Né le 17 décembre 1882 à Poggiolo, d'Antoine François et son épouse Marthe, il fut appelé sous les drapeaux en novembre 1903, alors qu'il était "élève ecclésiastique" à Rome.
Il fut tout de suite réformé pour raison médicale, diagnostic confirmé l’année suivante. Rappelé dix ans plus tard, quand la guerre éclata, il fut encore exempté en décembre 1914.
En 1917, l'armée française cherchant à combler les pertes devenues immenses, son cas, comme celui de très nombreux exemptés, fut réexaminé et, cette fois, la commission, sans le voir, le classa «bon pour le service».
Martin DEMARTINI fut affecté à un régiment qu’il ne rejoignit pas. En conséquence, le 9 février 1918, il fut déclaré «insoumis en temps de guerre».
Mais il bénéficia d’une visite médicale particulière le 7 octobre 1918... au consulat français de la ville argentine de Rosario!
De nouveau pourvu d’une réforme pour raison de santé, il dut cependant attendre juillet 1920 pour être rayé de la liste des insoumis.
Pendant ces années, si Martin Demartini, séminariste, puis prêtre, était mobilisable au titre de la loi française, le problème était compliqué par le fait qu’il se trouvait en Italie et qu'il travaillait au Saint-Siège, lequel l’envoya en mission diplomatique en Amérique du Sud pendant la guerre.
Ses deux frères combattirent:
- Jean Toussaint (1884-1960) fut blessé à la bataille de la Marne,
- et Jean Baptiste, né en 1893, mourut pour la France en 1915. Son nom est sur le monument aux morts de Poggiolo.
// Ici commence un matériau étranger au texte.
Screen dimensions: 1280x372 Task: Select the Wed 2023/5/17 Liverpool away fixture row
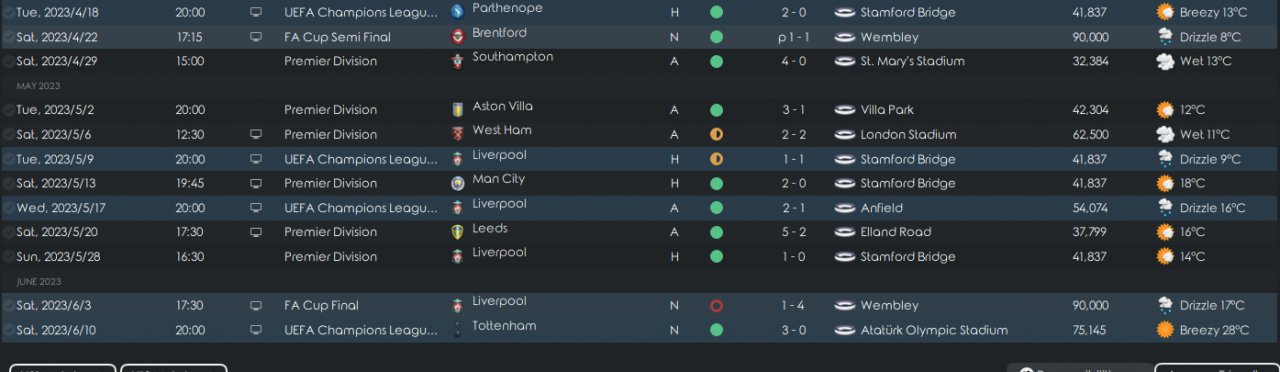[640, 208]
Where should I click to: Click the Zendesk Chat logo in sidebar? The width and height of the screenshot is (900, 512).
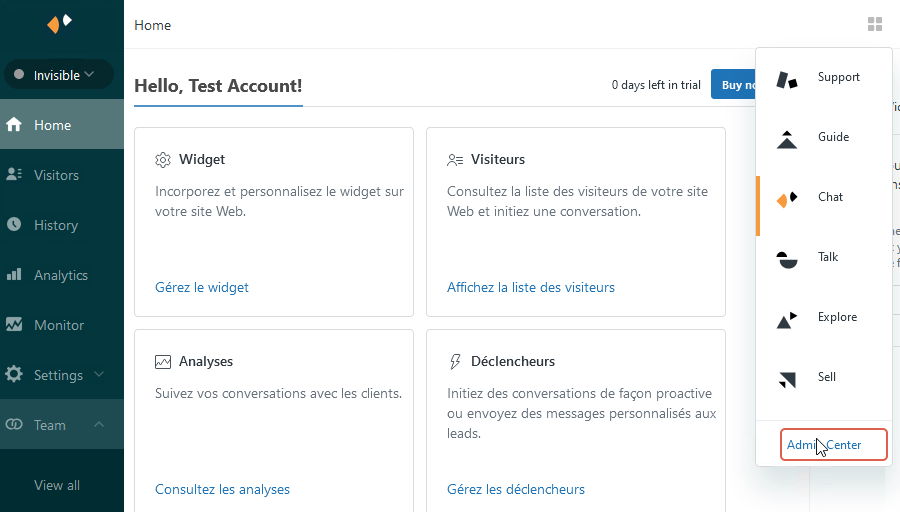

Martin DEMARTINI décéda en 1970 à Ajaccio. Mais certains Poggiolais se souviennent encore d'avoir vu dans les années 60, pour suppléer l'abbé MILLELIRI certains dimanches, un vieux prêtre que l'on disait être "un monsignore" célébrer à Saint Roch en restant toute la messe assis à cause de son grand âge.